Le matérialisme de Bunge ne récuse toutefois pas le mental, il nie seulement l’existence indépendante des idées — ce que soutenait déjà Aristote. La distinction de Russell entre exister et subsister est, à cet égard, éloquente. De sorte que les entités abstraites, telles les entités mathématiques ou les relations (p. ex. « au-dessus de »), sont des fictions alors que les propriétés, comme l’énergie, existent in re (a contrario de ante rem ou post rem). Il n’y aurait pas de choses telles que les qualia, ni d’information en soi sans support matériel, en l’occurrence les connexions neuronales, qu’il nomme « psychons » (Bunge, 1983). Un psychon est un système neuronal plastique qui est représenté par une fonction du type F :E × S → R × S, où E est un type de stimuli et R une réponse de l’organisme, les deux étant accompagnés par des états internes appartenant à l’espace d’état cérébral S. Seul un nombre fini de stimuli peut produire l’émergence d’une propriété représentée par la fonction F entre le domaine E × S et le codomaine R × S, qui peuvent chacun posséder une infinité d’éléments. Ainsi, il n’y a pas de pensée (activité mentale) sans cerveau. Cela peut paraître trivial, mais certains défendent encore un dualisme psychoneuronal, comme la psychologie informationniste. Or le dualisme est à rejeter puisqu’il est incompatible avec les présupposés de la recherche scientifique. La pensée émerge plutôt de l’activité cérébrale. Les fonctions mentales sont systémiques, c’est-à-dire qu’elles émergent lorsque plusieurs neurones agissent synchroniquement pour former une unité fonctionnelle (Bunge, 2003b, p. 180). C’est pourquoi Bunge se réclame d’un matérialisme émergentiste.

Systémisme

Afin de rendre compte de ce monde en continuel changement, Bunge propose l’approche systémique. En fait, la notion de système en science est assez récente, car elle est apparue plus ou moins avec la révolution scientifique : le système solaire, le système cardiovasculaire, etc. Un système est un objet (complexe) avec une structure de liens qui se caractérise par sa composition, son environnement et ses mécanismes (Bunge, 2003b, p. 20 ; 2006, p. 126). De telle sorte que le systémisme prôné par Bunge appelle autant l’analyse que la synthèse. C’est pourquoi il se distingue autant de l’atomisme que de l’holisme, mais aussi du rationalisme et de l’empirisme. Ces positions philosophiques ne possèderaient qu’une « portion de vérité » (« grain of truth »). Le systémisme « est une partie de l’ontologie inhérente au point de vue scientifique moderne, et par conséquent un guide pour théoriser plutôt qu’une recette déjà préparée » (Bunge, 2003b, p. 42). Ainsi entendu, le systémisme n’est pas une théorie particulière de la philosophie des sciences ou de l’épistémologie, mais plutôt une stratégie ou une heuristique permettant d’orienter des projets de recherche devant mener à la compréhension du système étudié. C’est pourquoi les thèses ontologiques et épistémologiques de Bunge semblent parfois accompagner la science plutôt qu’y jeter un regard critique.

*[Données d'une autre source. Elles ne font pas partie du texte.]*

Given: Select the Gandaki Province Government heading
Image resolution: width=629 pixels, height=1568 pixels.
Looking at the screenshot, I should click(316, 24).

Pour cette approche, expliquer revient principalement à fournir un mécanisme, contrairement au modèle déductivo-nomologique à la Hempel, faute de quoi l’explication est lacunaire. Une théorie scientifique qui est en mesure de pourvoir un mécanisme essentiel permet de comprendre une fonction d’un système. Elle gagne ainsi en profondeur puisqu’elle devient plus spécifique et fournit les outils de sa testabilité (Bunge, 1967c, p. 577). Par exemple, la théorie de l’évolution de Darwin ne s’est pas limitée à affirmer que les espèces évoluent (ce qui avait été avancé par plusieurs avant lui), mais elle a fourni un mécanisme défini (variation spontanée et sélection naturelle).

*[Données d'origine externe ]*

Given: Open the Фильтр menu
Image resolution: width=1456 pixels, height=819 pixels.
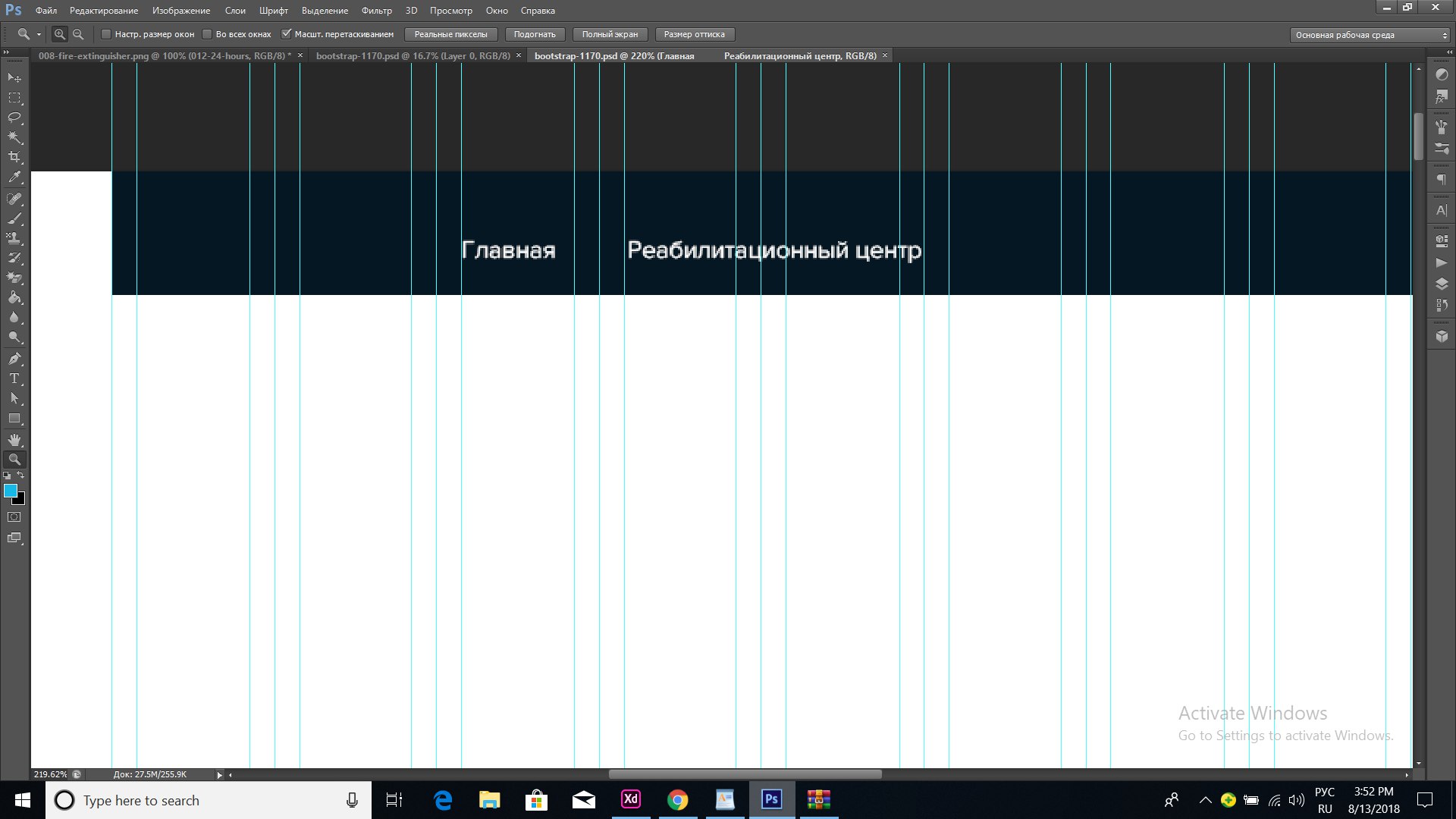Looking at the screenshot, I should (x=376, y=11).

Toutefois, offrir une théorie de l’explication scientifique n’est pas une garantie de succès. Bunge croit que la connaissance s’acquiert au prix d’efforts soutenus, de rigueur et d’honnêteté. Il n’y a pas de raccourci, et il est nécessaire d’apprendre de ses erreurs et de celles de ses prédécesseurs. Les progrès scientifiques, durement gagnés, peuvent et doivent généralement constituer une base à de futures théories, tant scientifiques que philosophiques. Dans ce cadre, la compatibilité avec le corps de connaissances théoriques (cohérence externe) est un critère de scientificité plus fort que la simple réfutabilité (Bunge, 1967c, p. 2003b).

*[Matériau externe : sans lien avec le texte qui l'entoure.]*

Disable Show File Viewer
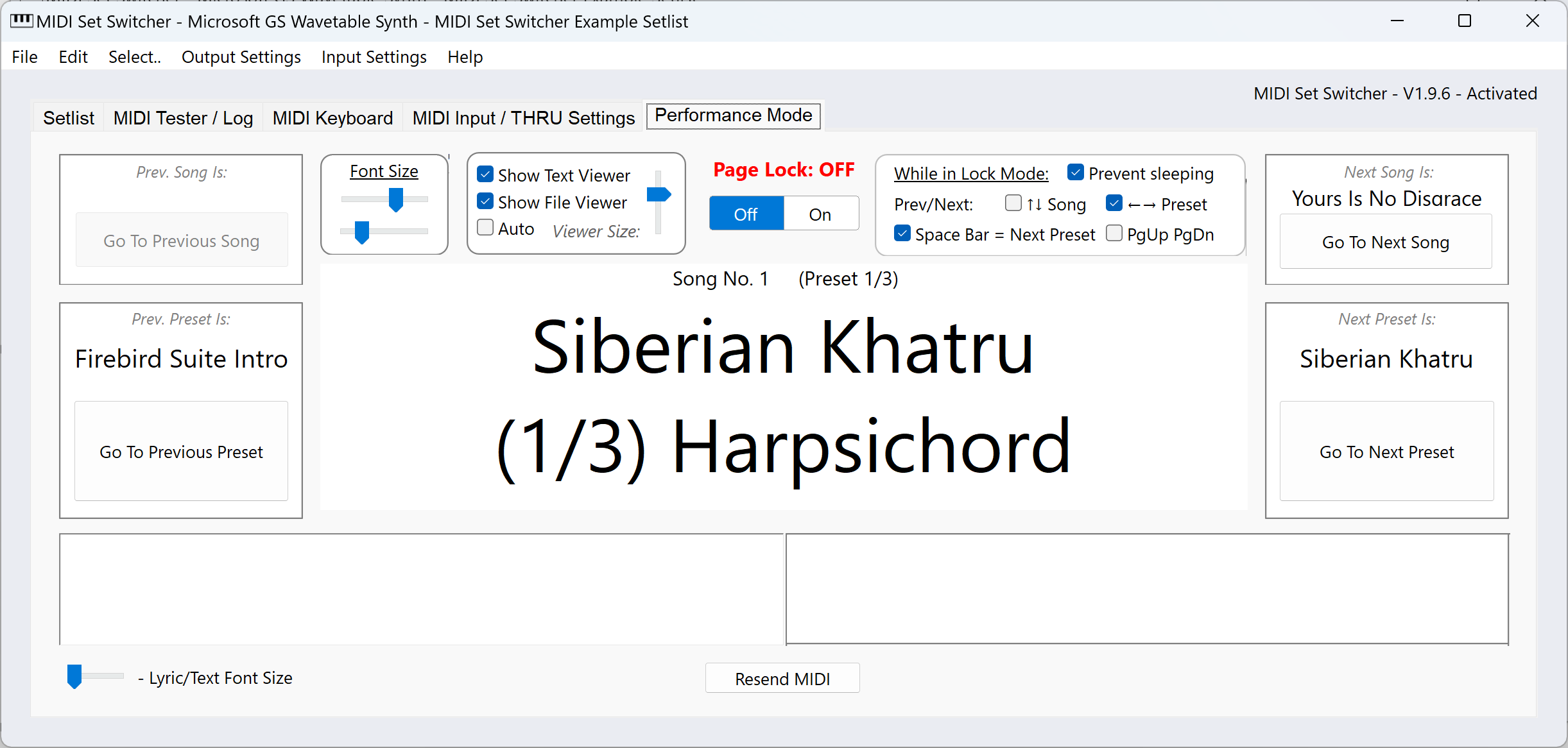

Le système que Bunge emploie est vaste ; il est décrit dans son (1967c, 1998) et dans les huit volumes de son Treatise on Basic Philosophy (1974-1989). Y sont présentées ses théories de la signification, de la sémantique, de la recherche scientifique, de ses présupposés métaphysiques, de sa méthodologie, des lois scientifiques, etc. Il va de soi que plusieurs domaines philosophiques sont abordés, de la métaphysique à la philosophie des sciences (de la physique à la sociologie), en passant par la philosophie morale et politique. Il propose, ainsi, rien de moins qu’un système du monde. Cela est tout à fait inusité en philosophie analytique ou en philosophie des sciences. Il ne s’agit pas de philosophie dilettantiste, mais d’une pensée informée et structurée. En cela, il se rapproche de Bertrand Russell.

Causalité

L’hyloréalisme scientifique de même que l’approche systémique ont été mises à contribution dans le débat millénaire sur la causalité. En effet, dans l’un de ses premiers ouvrages, Causality (1959), Bunge puise dans le riche assortiment de la science la base de l’explication rationnelle et empirique (et non pas empiriste), soit les types de production nomique (« lawful production ») ou de détermination. Il y aurait selon lui une multitude de déterminations ontologiques. Deux composantes seraient essentielles à tout type de détermination : un principe nomologique (« lawfulness »), à savoir qu’il y a des lois (objectives) — et la science cherche à les établir (c’est-à-dire à les découvrir) —, et un principe génétique, à savoir que rien n’émerge de rien ou ne se transforme en rien (ex nihilo nihil fit). Et toute détermination exclut les notions irrationnelles et non testables.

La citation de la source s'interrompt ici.